Sunday, 18 July 2010

Danger Mouse & Sparklehorse - Dark Night of the Soul

Sparklehorse are a band that have only ever been on the periphery of my musical awareness, a familiar name but nothing more than that, so I don't have the same baggage when it comes to listening to this album as another reviewer might. For others as ignorant me, I should fill in the back story, so allow me. Sparklehorse was formed in the early 1990s by Mark Linkous; employing a rotating door policy on other members, Linkous was always the creative force, and main focal point of the band. A destructive relationship with drugs and alcohol, and a history of depression made for a volatile and unpredictable musical career, which ended prematurely in March 2010 when Linkous committed suicide in Knoxville, Tennessee during a bout of depression.

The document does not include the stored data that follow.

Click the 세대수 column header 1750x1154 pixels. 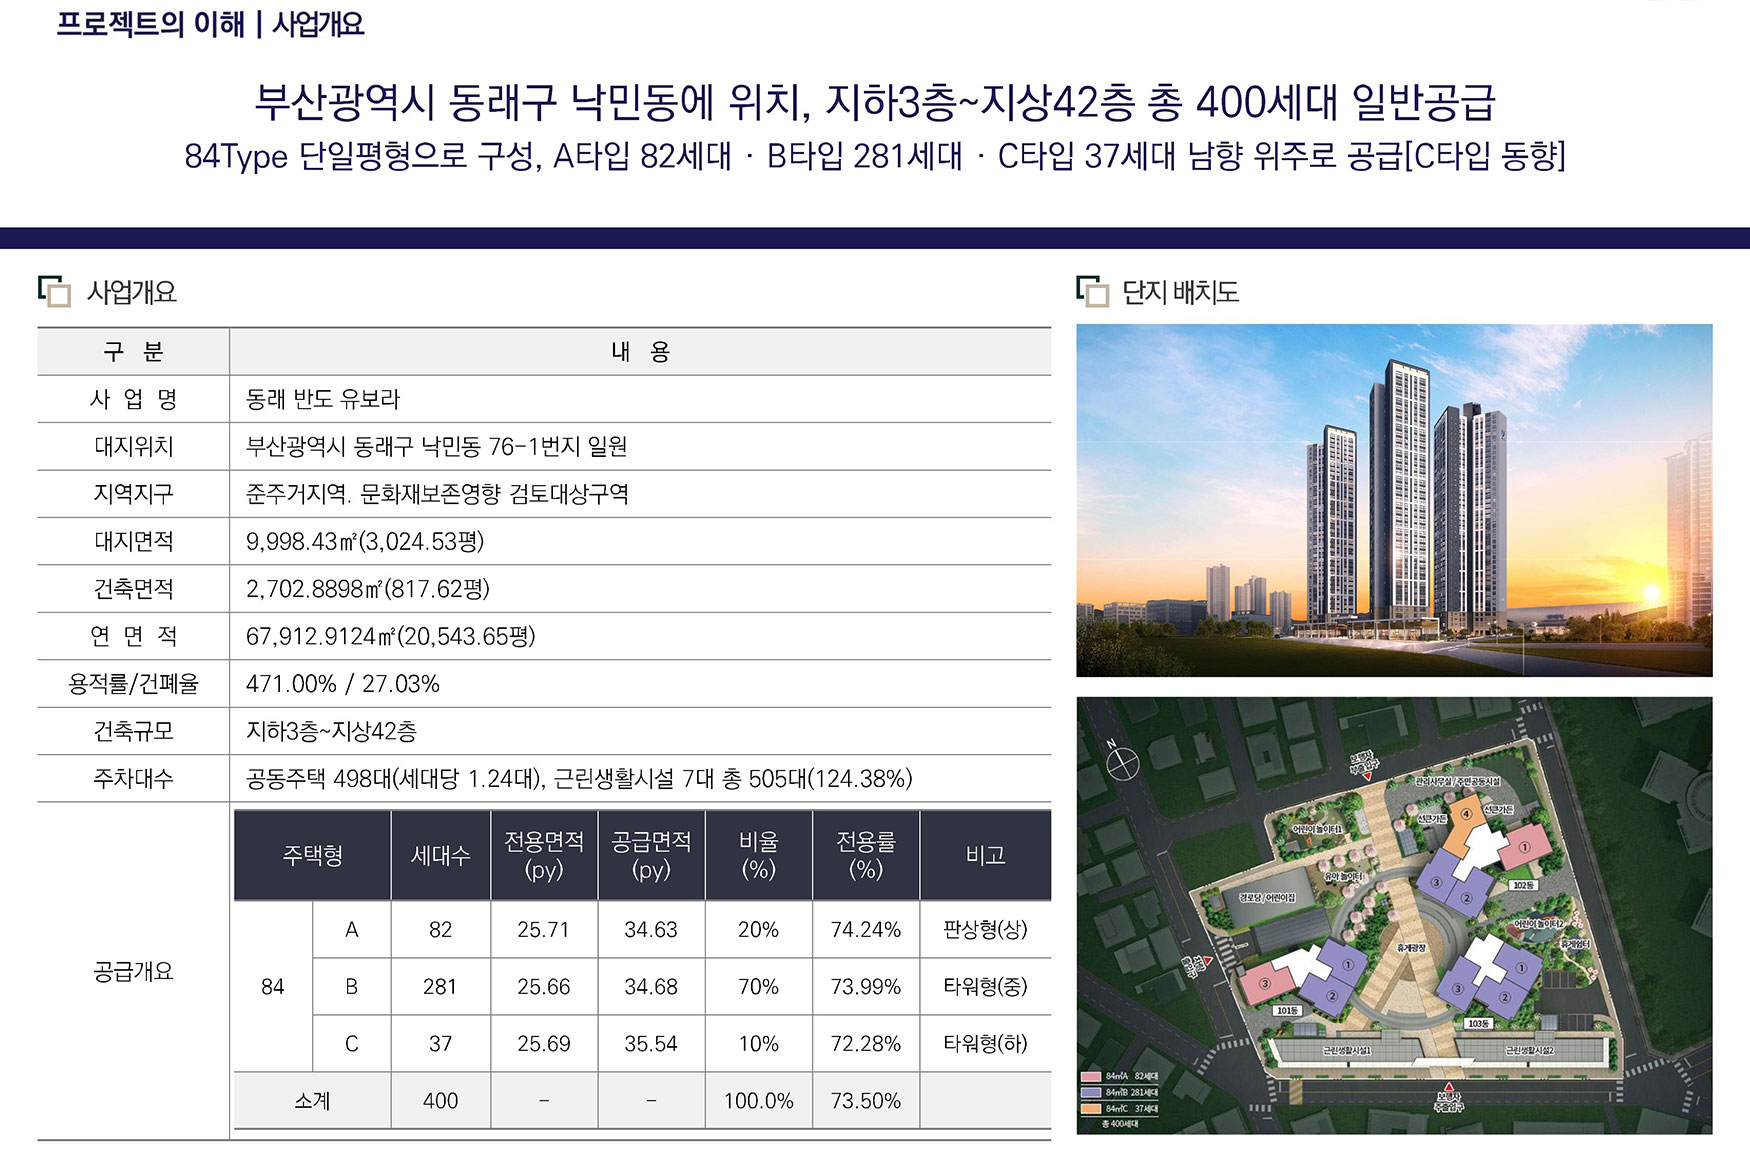(440, 855)
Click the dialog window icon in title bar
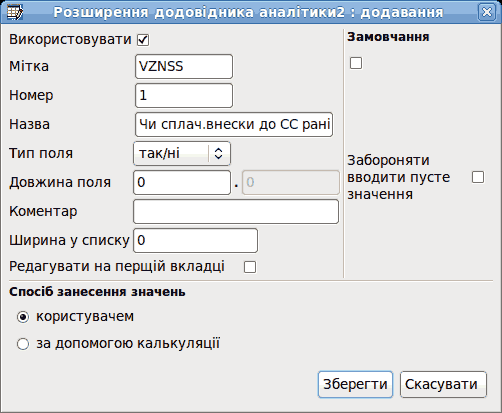This screenshot has height=413, width=502. [x=15, y=12]
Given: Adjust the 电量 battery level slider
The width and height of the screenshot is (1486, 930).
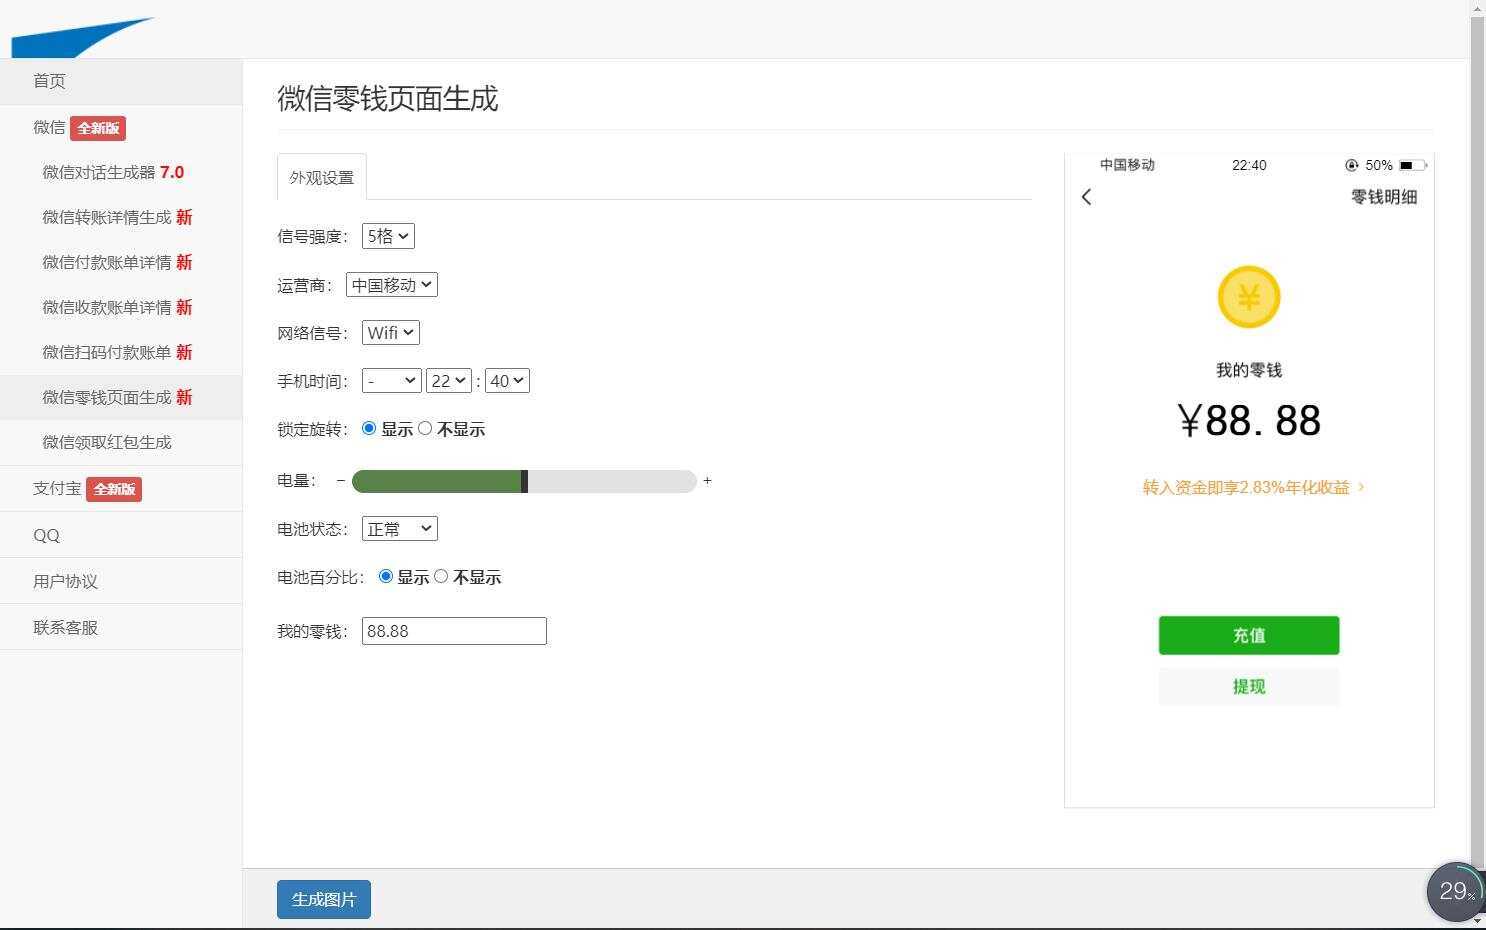Looking at the screenshot, I should [524, 481].
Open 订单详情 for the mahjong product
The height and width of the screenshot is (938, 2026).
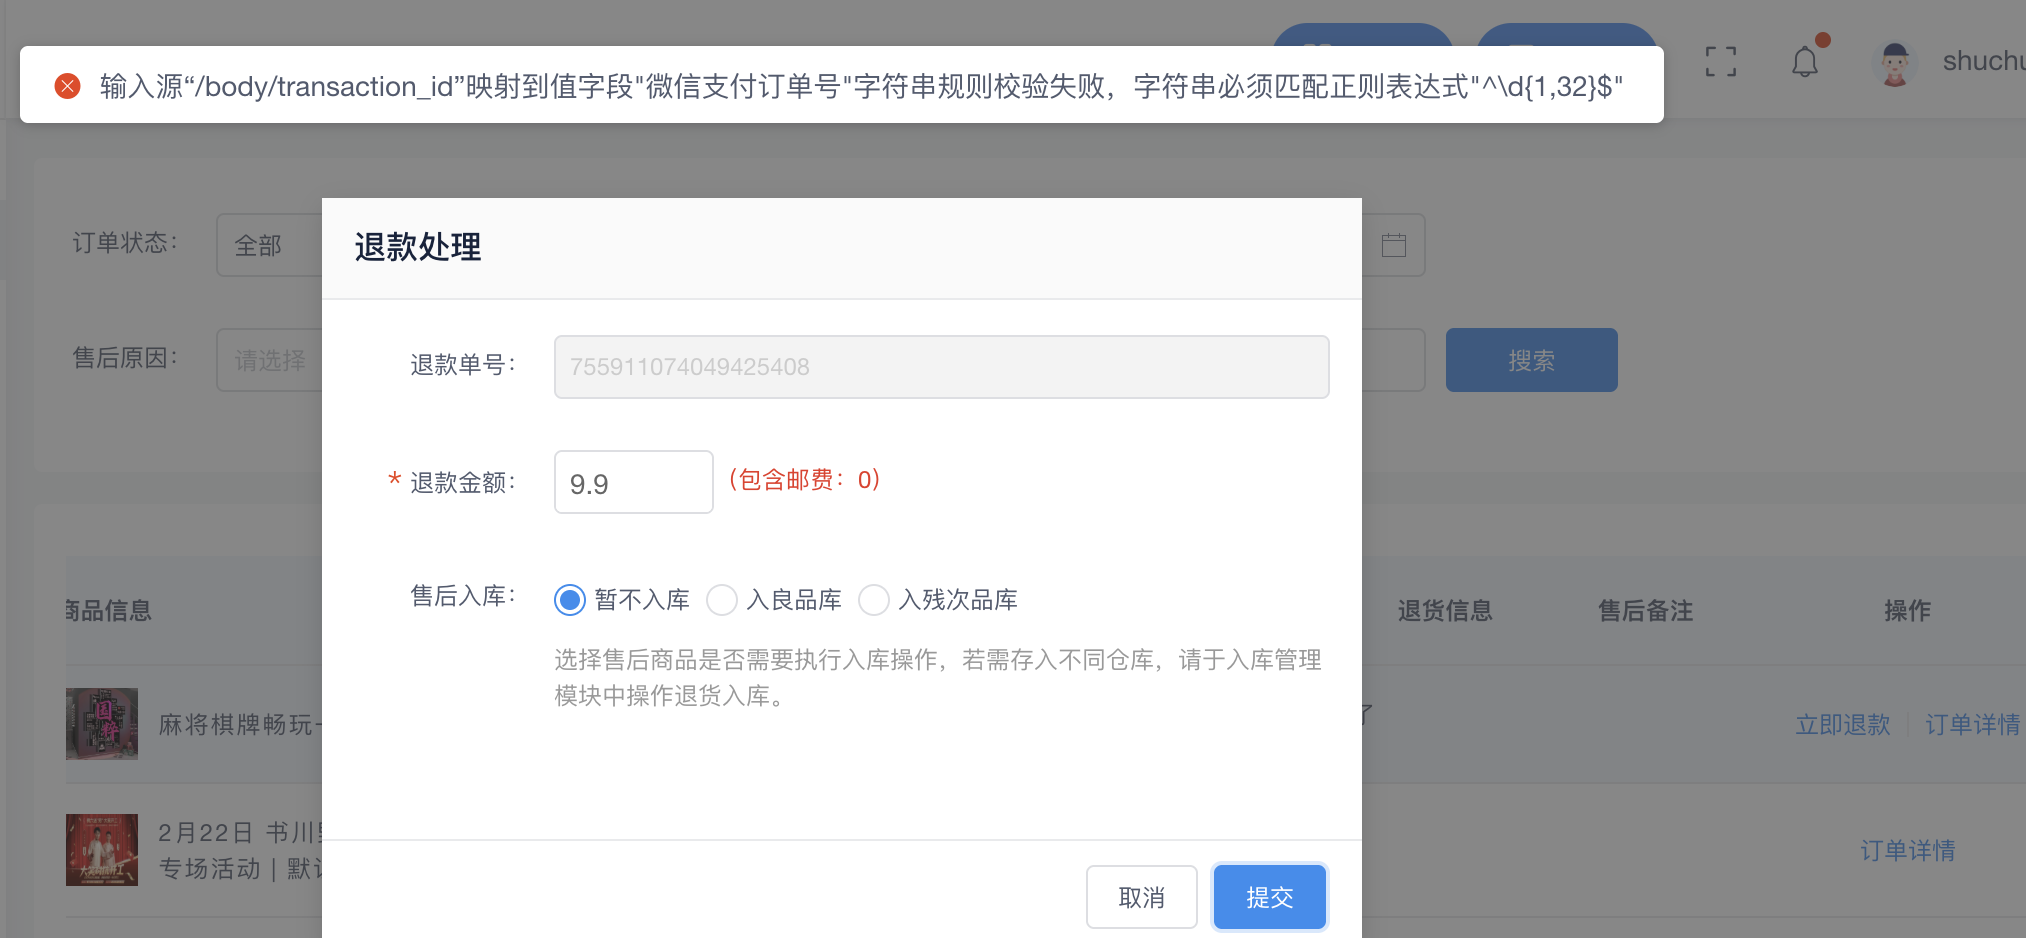1972,724
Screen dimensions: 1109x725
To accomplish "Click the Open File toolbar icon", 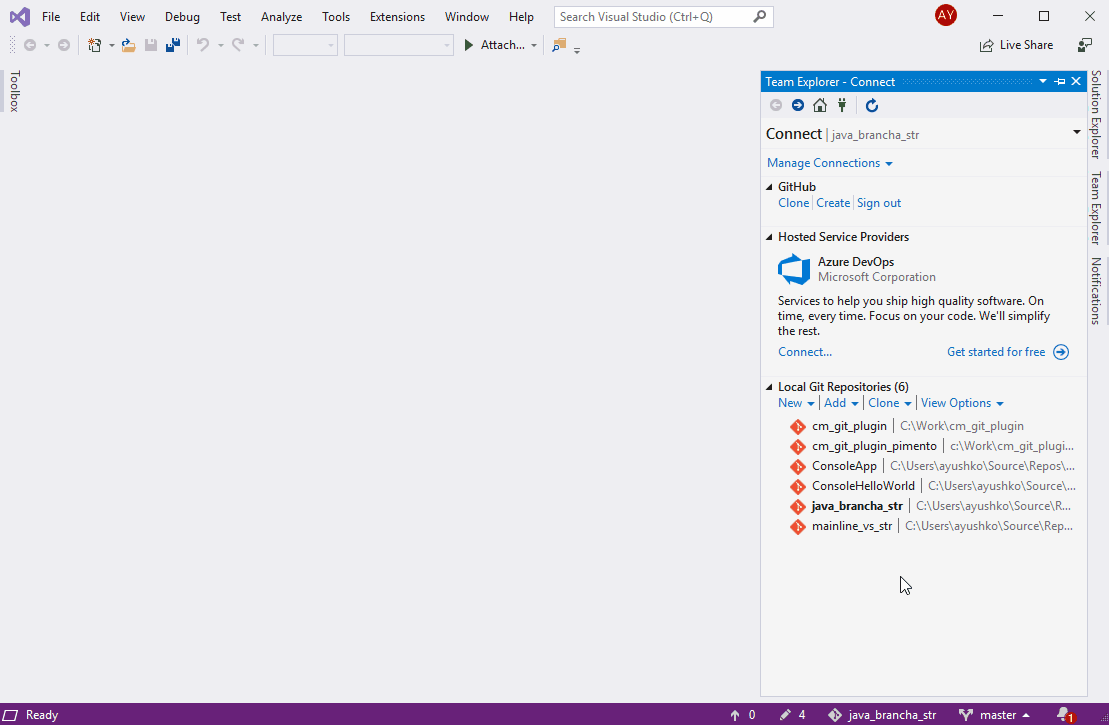I will (128, 45).
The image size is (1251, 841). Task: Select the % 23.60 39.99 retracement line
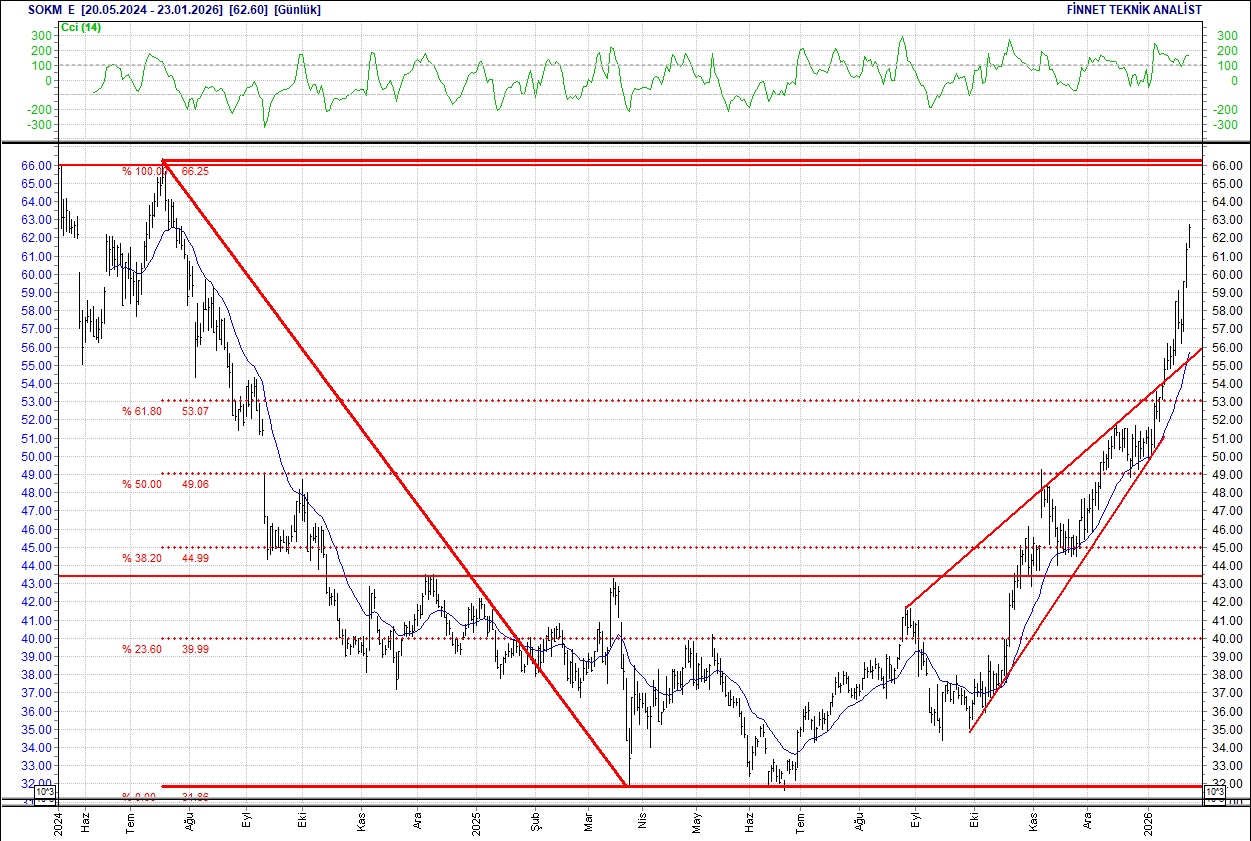point(166,649)
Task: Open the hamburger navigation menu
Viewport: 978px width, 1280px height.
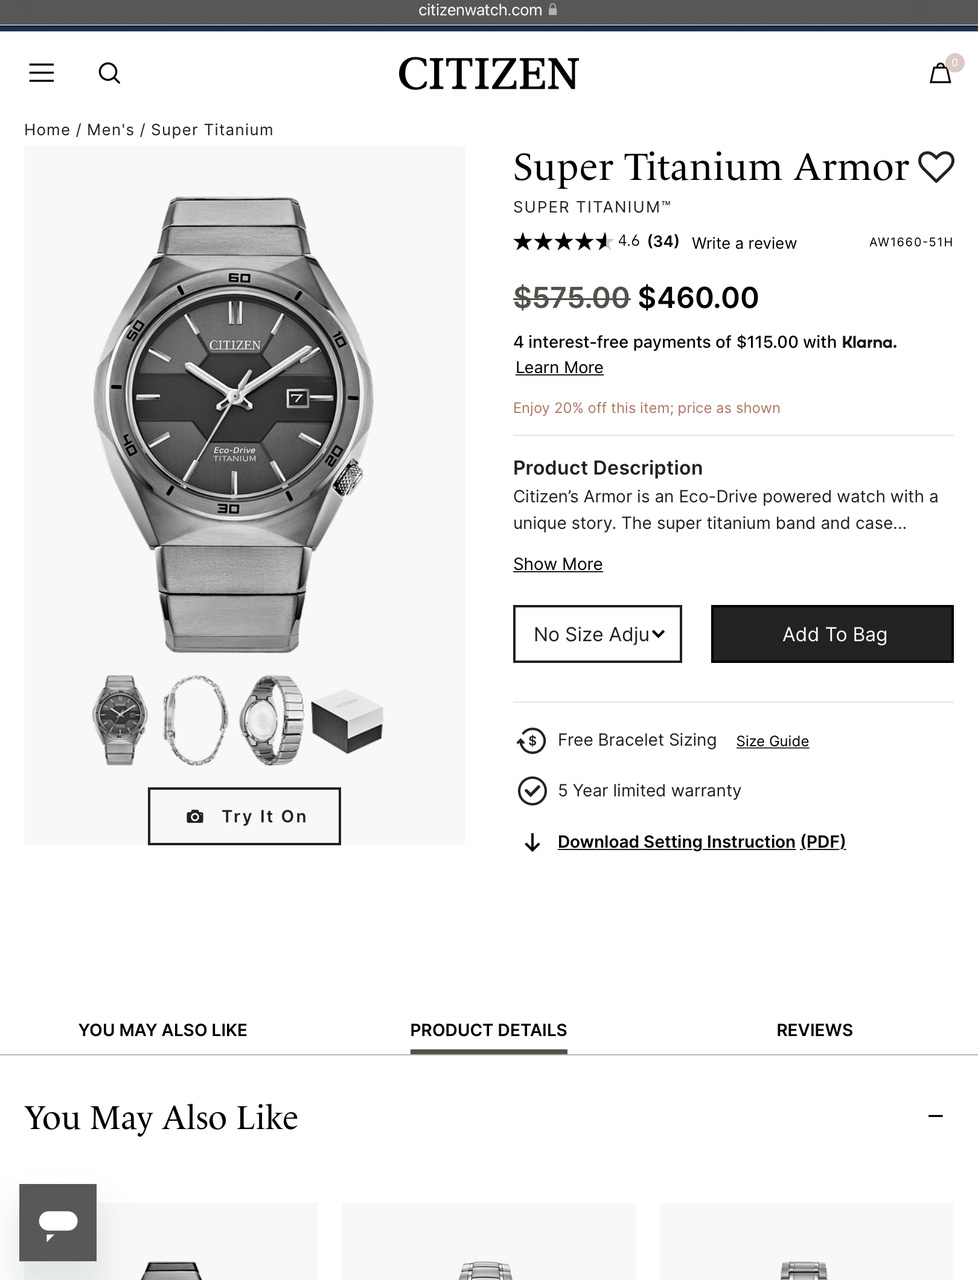Action: [42, 73]
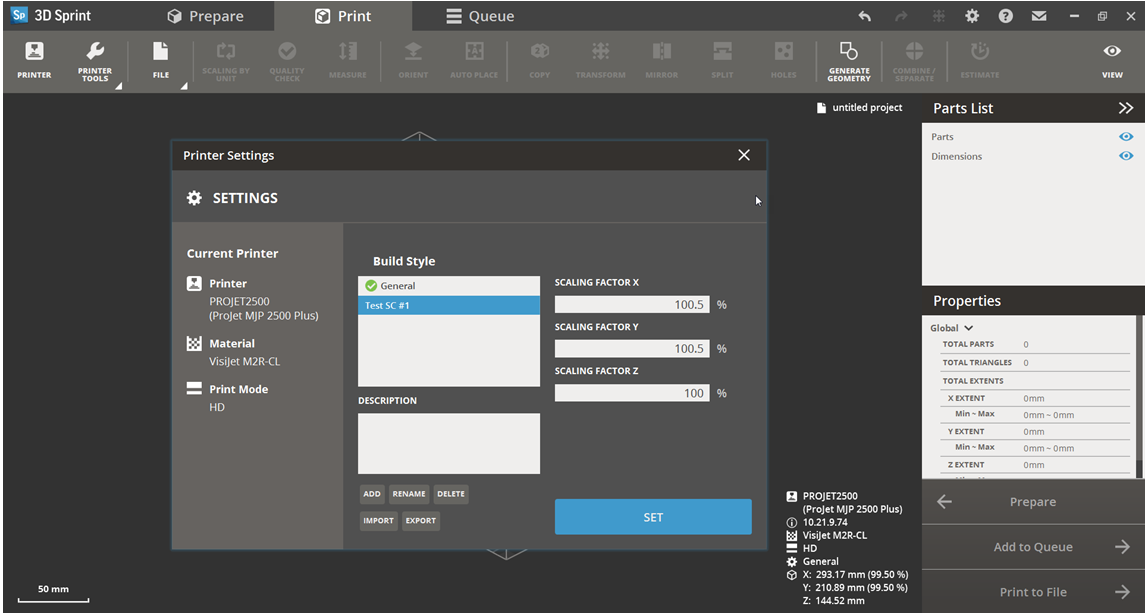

As well as his work with Sparklehorse, Linkous had a record of collaborating with a variety of artists, from Tom Waits, and PJ Harvey to Fennesz and, on Dark Night Of The Soul, the hip-hop impresario Danger Mouse. Danger Mouse is someone I know (slightly) more about, through his work with Gnarls Barkley and Dangerdoom. But Danger Mouse's hip-hop and electronic leanings on those projects are not so much in evidence here. This is a moody, atmospheric album, eerily portentous at times of Linkous' later suicide.

High Points

Each track on Dark Night of the Soul features a guest vocalist, including spots from Flaming Lips' Wayne Coyne, Iggy Pop, Strokes' Julian Casablancas and director David Lynch. Given the different vocal styles present on the album it holds together well, with a natural flow that means you don't feel like you're listening to a compilation.

Gruff Rhys of Super Furry Animals provides the haunting vocals for 'Just War', a bleak country tinted tune where he laments "Is this just war? / The last survivor crawling through the dust". And 'Daddy's Gone' which has Linkous' vocals intertwined beautifully with Cardigans' Nina Persson's is another melancholic masterpiece about lost innocence.

It's not all hard going though, 'Little Girl' raises the tempo a notch with Julian Casablancas' trademark monotone laid over a light melody which builds with distorted guitar and synth noises to a raucous conclusion. 'Angel's Harp' continues the rockier mood with grungy guitars and Black Francis' iconic drawl.

The Verdict

If I'm honest I enjoyed and endured this album in equal measure. Danger Mouse is clearly an artist at the top of his game right now, and a number of the tracks included here would stand out as instrumentals for an ambient album. That said the guest vocals liven up proceedings considerably, particularly with personalities like Iggy Pop and Black Francis on board.

My only gripe with this album is the bleak, brooding atmosphere present which makes for an unsettling listening experience at times.